Instructions for the task:
Print every line of the listing below without changing a single character.

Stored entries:
•••••

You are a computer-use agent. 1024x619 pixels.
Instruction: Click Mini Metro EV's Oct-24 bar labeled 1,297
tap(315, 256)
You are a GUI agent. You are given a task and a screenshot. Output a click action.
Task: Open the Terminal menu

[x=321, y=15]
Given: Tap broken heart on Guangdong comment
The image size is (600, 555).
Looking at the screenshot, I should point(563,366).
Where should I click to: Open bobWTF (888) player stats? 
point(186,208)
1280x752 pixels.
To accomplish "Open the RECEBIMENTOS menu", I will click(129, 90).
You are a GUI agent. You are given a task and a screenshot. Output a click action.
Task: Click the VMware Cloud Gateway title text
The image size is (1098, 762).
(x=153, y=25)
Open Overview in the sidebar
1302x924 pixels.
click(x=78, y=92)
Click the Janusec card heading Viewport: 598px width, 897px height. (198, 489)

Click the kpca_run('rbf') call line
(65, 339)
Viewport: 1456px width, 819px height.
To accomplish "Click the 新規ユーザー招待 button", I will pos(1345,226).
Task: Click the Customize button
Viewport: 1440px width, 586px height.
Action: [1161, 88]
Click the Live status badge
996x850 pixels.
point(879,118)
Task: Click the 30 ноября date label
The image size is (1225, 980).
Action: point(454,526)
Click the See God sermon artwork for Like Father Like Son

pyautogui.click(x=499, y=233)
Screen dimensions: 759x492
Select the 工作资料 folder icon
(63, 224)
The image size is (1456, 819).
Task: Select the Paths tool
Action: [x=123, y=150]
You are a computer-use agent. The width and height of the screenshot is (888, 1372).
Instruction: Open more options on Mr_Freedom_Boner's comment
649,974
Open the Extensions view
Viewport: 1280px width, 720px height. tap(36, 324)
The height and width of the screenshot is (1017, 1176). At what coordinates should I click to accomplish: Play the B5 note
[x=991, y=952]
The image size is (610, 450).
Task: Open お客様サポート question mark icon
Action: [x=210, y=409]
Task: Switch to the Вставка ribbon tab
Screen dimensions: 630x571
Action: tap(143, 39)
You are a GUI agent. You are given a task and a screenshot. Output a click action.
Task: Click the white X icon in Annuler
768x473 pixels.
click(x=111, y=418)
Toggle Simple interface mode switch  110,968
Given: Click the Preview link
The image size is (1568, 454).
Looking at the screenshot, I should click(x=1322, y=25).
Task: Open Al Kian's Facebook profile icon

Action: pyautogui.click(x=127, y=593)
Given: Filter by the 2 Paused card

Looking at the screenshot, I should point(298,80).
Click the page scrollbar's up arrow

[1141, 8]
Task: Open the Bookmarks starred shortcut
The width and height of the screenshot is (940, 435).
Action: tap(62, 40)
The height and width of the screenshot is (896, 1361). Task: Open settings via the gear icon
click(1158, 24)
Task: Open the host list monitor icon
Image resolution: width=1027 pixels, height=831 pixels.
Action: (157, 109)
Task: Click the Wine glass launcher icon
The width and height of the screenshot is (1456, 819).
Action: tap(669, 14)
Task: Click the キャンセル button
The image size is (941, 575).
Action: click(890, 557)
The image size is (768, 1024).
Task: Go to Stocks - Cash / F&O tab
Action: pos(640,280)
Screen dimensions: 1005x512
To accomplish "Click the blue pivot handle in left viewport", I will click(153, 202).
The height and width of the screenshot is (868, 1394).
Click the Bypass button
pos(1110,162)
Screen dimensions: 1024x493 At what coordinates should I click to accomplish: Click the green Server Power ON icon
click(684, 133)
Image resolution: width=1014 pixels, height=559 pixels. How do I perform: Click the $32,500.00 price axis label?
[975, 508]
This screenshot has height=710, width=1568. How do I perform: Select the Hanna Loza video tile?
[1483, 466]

•••••

Exercise solution:
You are a computer-use agent. 1024x619 pixels.
Instruction: Click Mini Metro EV's Oct-24 bar labeled 1,297
tap(315, 256)
You are a GUI agent. You are given a task and a screenshot. Output a click action.
Task: Open the Terminal menu

[x=321, y=15]
Given: Tap broken heart on Guangdong comment
The image size is (600, 555).
Looking at the screenshot, I should point(563,366).
Where should I click to: Open bobWTF (888) player stats? 
point(186,208)
1280x752 pixels.
To accomplish "Open the RECEBIMENTOS menu", I will click(129, 90).
You are a GUI agent. You are given a task and a screenshot. Output a click action.
Task: Click the VMware Cloud Gateway title text
The image size is (1098, 762).
(x=153, y=25)
Open Overview in the sidebar
1302x924 pixels.
click(x=78, y=92)
Click the Janusec card heading Viewport: 598px width, 897px height. (198, 489)

Click the kpca_run('rbf') call line
(65, 339)
Viewport: 1456px width, 819px height.
To accomplish "Click the 新規ユーザー招待 button", I will pos(1345,226).
Task: Click the Customize button
Viewport: 1440px width, 586px height.
Action: [1161, 88]
Click the Live status badge
996x850 pixels.
point(879,118)
Task: Click the 30 ноября date label
The image size is (1225, 980).
Action: point(454,526)
Click the See God sermon artwork for Like Father Like Son

pyautogui.click(x=499, y=233)
Screen dimensions: 759x492
Select the 工作资料 folder icon
(63, 224)
The image size is (1456, 819).
Task: Select the Paths tool
Action: [x=123, y=150]
You are a computer-use agent. The width and height of the screenshot is (888, 1372).
Instruction: Open more options on Mr_Freedom_Boner's comment
649,974
Open the Extensions view
Viewport: 1280px width, 720px height. tap(36, 324)
The height and width of the screenshot is (1017, 1176). At what coordinates should I click to accomplish: Play the B5 note
[x=991, y=952]
The image size is (610, 450).
Task: Open お客様サポート question mark icon
Action: [x=210, y=409]
Task: Switch to the Вставка ribbon tab
Screen dimensions: 630x571
Action: tap(143, 39)
You are a GUI agent. You are given a task and a screenshot. Output a click action.
Task: Click the white X icon in Annuler
768x473 pixels.
click(x=111, y=418)
Toggle Simple interface mode switch  110,968
Given: Click the Preview link
The image size is (1568, 454).
Looking at the screenshot, I should click(x=1322, y=25).
Task: Open Al Kian's Facebook profile icon

Action: pyautogui.click(x=127, y=593)
Given: Filter by the 2 Paused card

Looking at the screenshot, I should point(298,80).
Click the page scrollbar's up arrow

[1141, 8]
Task: Open the Bookmarks starred shortcut
The width and height of the screenshot is (940, 435).
Action: tap(62, 40)
The height and width of the screenshot is (896, 1361). Task: Open settings via the gear icon
click(1158, 24)
Task: Open the host list monitor icon
Image resolution: width=1027 pixels, height=831 pixels.
Action: (157, 109)
Task: Click the Wine glass launcher icon
The width and height of the screenshot is (1456, 819).
Action: tap(669, 14)
Task: Click the キャンセル button
The image size is (941, 575).
Action: click(890, 557)
The image size is (768, 1024).
Task: Go to Stocks - Cash / F&O tab
Action: pos(640,280)
Screen dimensions: 1005x512
To accomplish "Click the blue pivot handle in left viewport", I will click(153, 202).
The height and width of the screenshot is (868, 1394).
Click the Bypass button
pos(1110,162)
Screen dimensions: 1024x493 At what coordinates should I click to accomplish: Click the green Server Power ON icon
click(684, 133)
Image resolution: width=1014 pixels, height=559 pixels. How do I perform: Click the $32,500.00 price axis label?
[975, 508]
This screenshot has height=710, width=1568. How do I perform: Select the Hanna Loza video tile?
[1483, 466]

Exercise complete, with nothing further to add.